=== PROVIDED MATERIAL ===

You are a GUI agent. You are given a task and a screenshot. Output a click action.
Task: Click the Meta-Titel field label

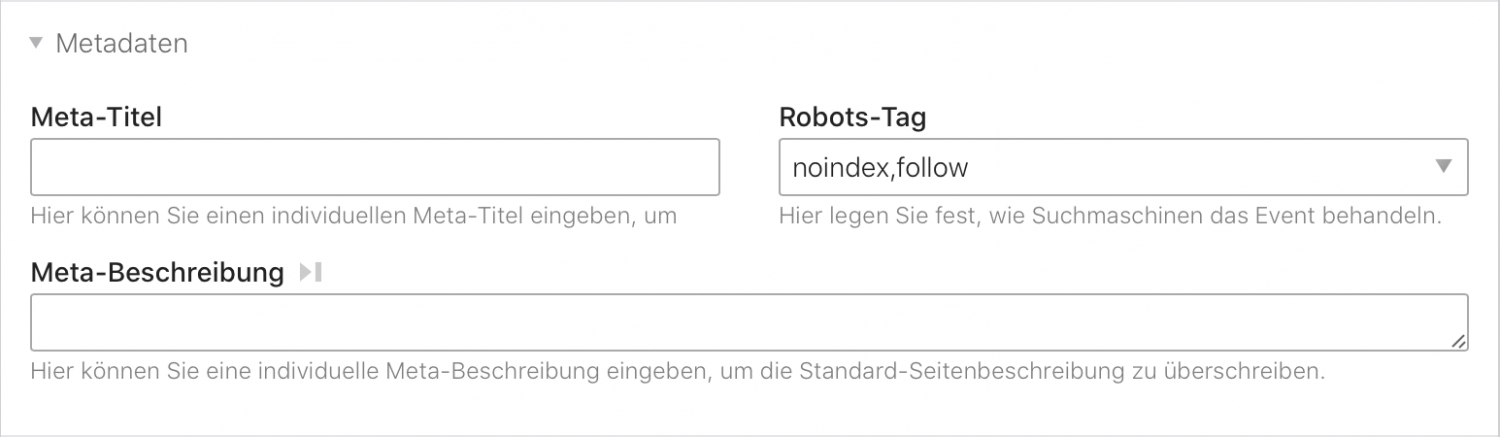[x=97, y=117]
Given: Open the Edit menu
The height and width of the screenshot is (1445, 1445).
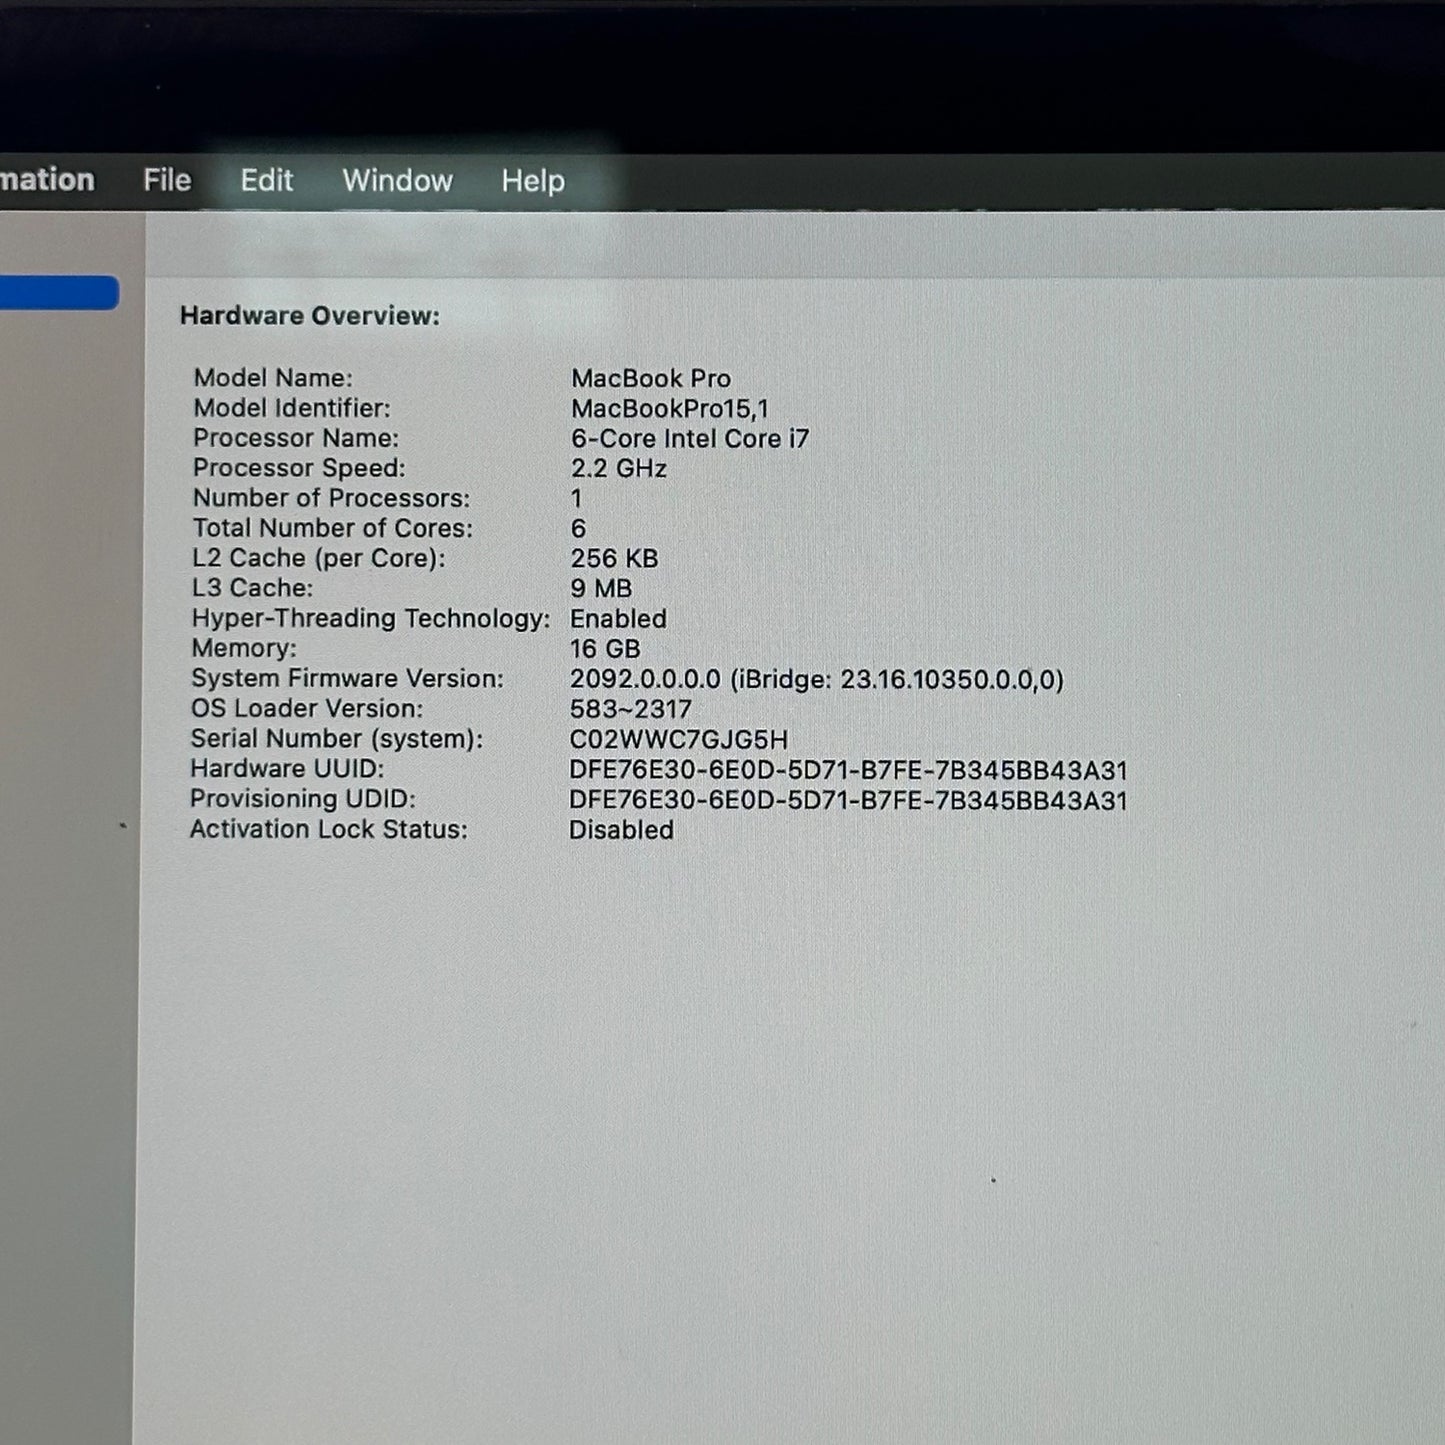Looking at the screenshot, I should tap(266, 180).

===

Pictures excluded, copy exactly the lines running from the one with "Given: Open the Edit menu" through the last line of the material.

(RESPONSE TO THE TASK):
Given: Open the Edit menu
The height and width of the screenshot is (1445, 1445).
Looking at the screenshot, I should tap(266, 180).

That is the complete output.